# [EXERCISE DIRECTIONS]
Please write out, exactly as given, every line of the entries below up to and including the line with "This screenshot has width=643, height=446.".

Saved data entries:
....

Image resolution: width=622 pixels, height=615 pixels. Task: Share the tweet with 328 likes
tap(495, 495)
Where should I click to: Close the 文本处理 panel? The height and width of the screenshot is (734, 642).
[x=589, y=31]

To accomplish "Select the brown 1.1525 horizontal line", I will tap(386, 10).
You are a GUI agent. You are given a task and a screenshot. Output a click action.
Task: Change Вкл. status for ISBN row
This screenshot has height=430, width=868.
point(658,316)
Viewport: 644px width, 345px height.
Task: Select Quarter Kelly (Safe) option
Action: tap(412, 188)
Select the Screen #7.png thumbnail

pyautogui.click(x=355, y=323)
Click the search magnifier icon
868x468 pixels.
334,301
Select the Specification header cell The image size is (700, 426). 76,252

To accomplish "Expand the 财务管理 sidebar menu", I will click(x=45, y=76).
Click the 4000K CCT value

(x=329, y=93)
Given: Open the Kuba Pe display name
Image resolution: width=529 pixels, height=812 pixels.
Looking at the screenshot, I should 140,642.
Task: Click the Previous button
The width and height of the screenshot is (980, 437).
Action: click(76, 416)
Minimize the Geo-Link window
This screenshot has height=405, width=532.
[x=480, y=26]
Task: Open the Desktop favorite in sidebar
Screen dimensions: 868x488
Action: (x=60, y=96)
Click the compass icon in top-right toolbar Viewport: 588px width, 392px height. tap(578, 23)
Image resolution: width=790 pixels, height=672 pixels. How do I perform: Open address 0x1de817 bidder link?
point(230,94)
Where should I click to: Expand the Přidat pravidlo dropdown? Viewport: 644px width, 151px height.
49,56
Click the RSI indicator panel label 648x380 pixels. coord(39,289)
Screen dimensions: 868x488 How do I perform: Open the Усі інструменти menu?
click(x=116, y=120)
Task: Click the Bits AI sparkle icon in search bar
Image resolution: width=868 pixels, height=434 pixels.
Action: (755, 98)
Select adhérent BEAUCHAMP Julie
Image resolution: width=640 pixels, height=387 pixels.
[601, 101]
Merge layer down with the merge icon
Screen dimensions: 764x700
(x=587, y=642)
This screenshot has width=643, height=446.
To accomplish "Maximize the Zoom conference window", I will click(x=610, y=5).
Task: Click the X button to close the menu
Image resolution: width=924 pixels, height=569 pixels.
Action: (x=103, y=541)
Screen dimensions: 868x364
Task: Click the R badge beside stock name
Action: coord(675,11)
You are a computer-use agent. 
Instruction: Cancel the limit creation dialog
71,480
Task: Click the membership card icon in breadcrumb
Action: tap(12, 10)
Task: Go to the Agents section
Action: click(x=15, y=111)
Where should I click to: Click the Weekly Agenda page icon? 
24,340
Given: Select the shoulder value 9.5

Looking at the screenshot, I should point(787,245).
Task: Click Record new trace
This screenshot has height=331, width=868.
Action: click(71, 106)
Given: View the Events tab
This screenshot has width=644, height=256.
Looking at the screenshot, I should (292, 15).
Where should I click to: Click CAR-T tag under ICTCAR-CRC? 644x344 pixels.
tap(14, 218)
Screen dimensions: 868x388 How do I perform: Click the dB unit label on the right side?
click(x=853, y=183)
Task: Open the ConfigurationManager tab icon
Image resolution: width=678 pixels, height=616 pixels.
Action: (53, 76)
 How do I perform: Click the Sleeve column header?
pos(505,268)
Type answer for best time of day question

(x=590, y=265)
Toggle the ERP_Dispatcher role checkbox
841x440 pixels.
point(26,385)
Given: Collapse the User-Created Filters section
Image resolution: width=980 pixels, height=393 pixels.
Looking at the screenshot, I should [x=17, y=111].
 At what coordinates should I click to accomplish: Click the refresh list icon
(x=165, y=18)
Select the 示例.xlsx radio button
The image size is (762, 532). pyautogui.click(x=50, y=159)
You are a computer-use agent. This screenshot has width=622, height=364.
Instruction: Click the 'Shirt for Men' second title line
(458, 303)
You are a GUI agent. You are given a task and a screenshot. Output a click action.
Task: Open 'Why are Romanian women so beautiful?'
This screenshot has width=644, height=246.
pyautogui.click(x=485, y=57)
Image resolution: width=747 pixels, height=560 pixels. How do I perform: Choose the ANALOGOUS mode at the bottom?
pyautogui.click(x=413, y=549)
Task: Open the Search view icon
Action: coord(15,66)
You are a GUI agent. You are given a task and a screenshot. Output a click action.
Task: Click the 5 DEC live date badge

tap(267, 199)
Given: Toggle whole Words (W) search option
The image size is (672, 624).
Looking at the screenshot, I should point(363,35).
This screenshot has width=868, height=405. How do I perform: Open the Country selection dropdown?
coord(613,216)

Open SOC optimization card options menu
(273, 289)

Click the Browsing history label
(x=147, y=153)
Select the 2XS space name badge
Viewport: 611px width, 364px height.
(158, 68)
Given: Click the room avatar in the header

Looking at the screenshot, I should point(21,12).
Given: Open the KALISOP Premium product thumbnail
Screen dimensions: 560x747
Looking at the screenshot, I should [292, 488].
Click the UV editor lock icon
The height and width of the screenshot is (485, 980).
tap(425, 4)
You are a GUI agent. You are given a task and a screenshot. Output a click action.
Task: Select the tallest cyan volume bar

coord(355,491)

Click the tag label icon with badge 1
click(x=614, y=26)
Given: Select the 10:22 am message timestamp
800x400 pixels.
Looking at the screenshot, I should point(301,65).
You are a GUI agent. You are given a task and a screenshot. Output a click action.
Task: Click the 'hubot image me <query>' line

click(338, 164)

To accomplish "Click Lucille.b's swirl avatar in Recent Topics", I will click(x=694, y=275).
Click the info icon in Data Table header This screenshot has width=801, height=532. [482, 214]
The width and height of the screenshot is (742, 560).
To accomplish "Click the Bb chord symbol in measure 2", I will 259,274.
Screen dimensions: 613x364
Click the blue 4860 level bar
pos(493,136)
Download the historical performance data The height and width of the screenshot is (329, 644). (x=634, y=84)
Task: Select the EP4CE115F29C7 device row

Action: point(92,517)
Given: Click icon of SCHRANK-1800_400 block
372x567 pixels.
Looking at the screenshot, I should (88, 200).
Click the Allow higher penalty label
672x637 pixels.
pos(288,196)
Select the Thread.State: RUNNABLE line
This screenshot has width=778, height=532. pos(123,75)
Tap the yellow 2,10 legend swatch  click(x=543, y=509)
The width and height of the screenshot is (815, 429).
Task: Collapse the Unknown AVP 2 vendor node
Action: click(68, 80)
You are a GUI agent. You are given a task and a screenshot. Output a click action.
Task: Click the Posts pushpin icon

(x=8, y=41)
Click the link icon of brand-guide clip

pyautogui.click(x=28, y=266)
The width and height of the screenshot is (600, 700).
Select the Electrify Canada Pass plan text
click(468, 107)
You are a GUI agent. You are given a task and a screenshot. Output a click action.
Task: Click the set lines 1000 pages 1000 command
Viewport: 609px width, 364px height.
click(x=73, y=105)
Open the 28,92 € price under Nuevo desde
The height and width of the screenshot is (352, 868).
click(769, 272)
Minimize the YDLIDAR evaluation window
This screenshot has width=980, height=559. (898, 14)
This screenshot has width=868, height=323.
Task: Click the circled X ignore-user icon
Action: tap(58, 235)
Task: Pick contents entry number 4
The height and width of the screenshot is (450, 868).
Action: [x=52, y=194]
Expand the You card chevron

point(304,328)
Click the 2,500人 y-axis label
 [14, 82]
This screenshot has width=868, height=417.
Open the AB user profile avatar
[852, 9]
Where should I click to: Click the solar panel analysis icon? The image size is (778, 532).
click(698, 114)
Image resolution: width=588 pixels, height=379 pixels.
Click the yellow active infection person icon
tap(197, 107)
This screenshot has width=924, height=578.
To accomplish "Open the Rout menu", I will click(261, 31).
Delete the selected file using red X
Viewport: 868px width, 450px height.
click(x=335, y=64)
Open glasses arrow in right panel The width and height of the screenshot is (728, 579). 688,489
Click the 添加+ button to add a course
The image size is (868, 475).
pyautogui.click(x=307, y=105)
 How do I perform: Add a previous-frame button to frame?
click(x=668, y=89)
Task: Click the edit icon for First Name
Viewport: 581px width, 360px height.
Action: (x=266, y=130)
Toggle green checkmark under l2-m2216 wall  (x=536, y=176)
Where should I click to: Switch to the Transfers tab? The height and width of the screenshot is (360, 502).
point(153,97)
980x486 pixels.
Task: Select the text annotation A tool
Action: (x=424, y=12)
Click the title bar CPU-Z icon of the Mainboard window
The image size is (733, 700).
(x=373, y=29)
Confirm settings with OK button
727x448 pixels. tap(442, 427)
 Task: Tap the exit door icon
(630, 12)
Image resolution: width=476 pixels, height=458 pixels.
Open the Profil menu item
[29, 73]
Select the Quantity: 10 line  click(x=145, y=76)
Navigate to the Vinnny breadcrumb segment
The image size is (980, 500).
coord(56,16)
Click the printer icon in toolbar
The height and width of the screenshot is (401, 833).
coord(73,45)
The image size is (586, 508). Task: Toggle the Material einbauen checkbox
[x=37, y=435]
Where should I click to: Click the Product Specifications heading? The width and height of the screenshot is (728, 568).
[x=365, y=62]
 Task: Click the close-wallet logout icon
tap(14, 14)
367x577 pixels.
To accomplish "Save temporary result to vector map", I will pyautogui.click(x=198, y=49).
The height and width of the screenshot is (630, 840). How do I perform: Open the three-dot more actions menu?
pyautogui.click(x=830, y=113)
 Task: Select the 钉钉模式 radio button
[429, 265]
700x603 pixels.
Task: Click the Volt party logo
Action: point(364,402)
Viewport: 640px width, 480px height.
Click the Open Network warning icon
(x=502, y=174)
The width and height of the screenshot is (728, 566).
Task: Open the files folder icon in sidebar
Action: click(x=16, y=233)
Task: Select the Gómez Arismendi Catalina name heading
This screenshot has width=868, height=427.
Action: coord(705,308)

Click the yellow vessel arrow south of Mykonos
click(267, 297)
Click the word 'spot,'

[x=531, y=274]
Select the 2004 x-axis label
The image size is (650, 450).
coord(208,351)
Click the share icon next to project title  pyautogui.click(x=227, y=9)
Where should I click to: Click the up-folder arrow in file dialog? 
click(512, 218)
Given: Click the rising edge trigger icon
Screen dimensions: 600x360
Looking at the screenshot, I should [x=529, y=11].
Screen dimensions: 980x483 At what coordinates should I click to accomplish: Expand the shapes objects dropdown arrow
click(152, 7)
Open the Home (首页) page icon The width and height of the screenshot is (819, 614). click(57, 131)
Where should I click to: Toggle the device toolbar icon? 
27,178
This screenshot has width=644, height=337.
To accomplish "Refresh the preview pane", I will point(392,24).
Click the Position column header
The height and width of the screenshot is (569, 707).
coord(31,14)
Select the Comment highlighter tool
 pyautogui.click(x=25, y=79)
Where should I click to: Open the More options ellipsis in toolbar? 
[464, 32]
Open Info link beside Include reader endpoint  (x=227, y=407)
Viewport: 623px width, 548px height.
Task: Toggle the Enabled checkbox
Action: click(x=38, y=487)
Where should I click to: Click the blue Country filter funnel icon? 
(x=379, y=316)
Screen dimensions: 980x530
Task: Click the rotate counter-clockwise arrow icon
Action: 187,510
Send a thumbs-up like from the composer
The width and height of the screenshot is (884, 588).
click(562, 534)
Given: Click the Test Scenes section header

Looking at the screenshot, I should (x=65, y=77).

....

# [ANSWER TO THIS EXERCISE]
Image resolution: width=622 pixels, height=615 pixels. Task: Share the tweet with 328 likes
tap(495, 495)
Where should I click to: Close the 文本处理 panel? The height and width of the screenshot is (734, 642).
[x=589, y=31]

To accomplish "Select the brown 1.1525 horizontal line", I will tap(386, 10).
You are a GUI agent. You are given a task and a screenshot. Output a click action.
Task: Change Вкл. status for ISBN row
This screenshot has height=430, width=868.
point(658,316)
Viewport: 644px width, 345px height.
Task: Select Quarter Kelly (Safe) option
Action: tap(412, 188)
Select the Screen #7.png thumbnail

pyautogui.click(x=355, y=323)
Click the search magnifier icon
868x468 pixels.
334,301
Select the Specification header cell The image size is (700, 426). 76,252

To accomplish "Expand the 财务管理 sidebar menu", I will click(x=45, y=76).
Click the 4000K CCT value

(x=329, y=93)
Given: Open the Kuba Pe display name
Image resolution: width=529 pixels, height=812 pixels.
Looking at the screenshot, I should 140,642.
Task: Click the Previous button
The width and height of the screenshot is (980, 437).
Action: click(76, 416)
Minimize the Geo-Link window
This screenshot has height=405, width=532.
[x=480, y=26]
Task: Open the Desktop favorite in sidebar
Screen dimensions: 868x488
Action: (x=60, y=96)
Click the compass icon in top-right toolbar Viewport: 588px width, 392px height. tap(578, 23)
Image resolution: width=790 pixels, height=672 pixels. How do I perform: Open address 0x1de817 bidder link?
point(230,94)
Where should I click to: Expand the Přidat pravidlo dropdown? Viewport: 644px width, 151px height.
49,56
Click the RSI indicator panel label 648x380 pixels. coord(39,289)
Screen dimensions: 868x488 How do I perform: Open the Усі інструменти menu?
click(x=116, y=120)
Task: Click the Bits AI sparkle icon in search bar
Image resolution: width=868 pixels, height=434 pixels.
Action: (755, 98)
Select adhérent BEAUCHAMP Julie
Image resolution: width=640 pixels, height=387 pixels.
[601, 101]
Merge layer down with the merge icon
Screen dimensions: 764x700
(x=587, y=642)
This screenshot has width=643, height=446.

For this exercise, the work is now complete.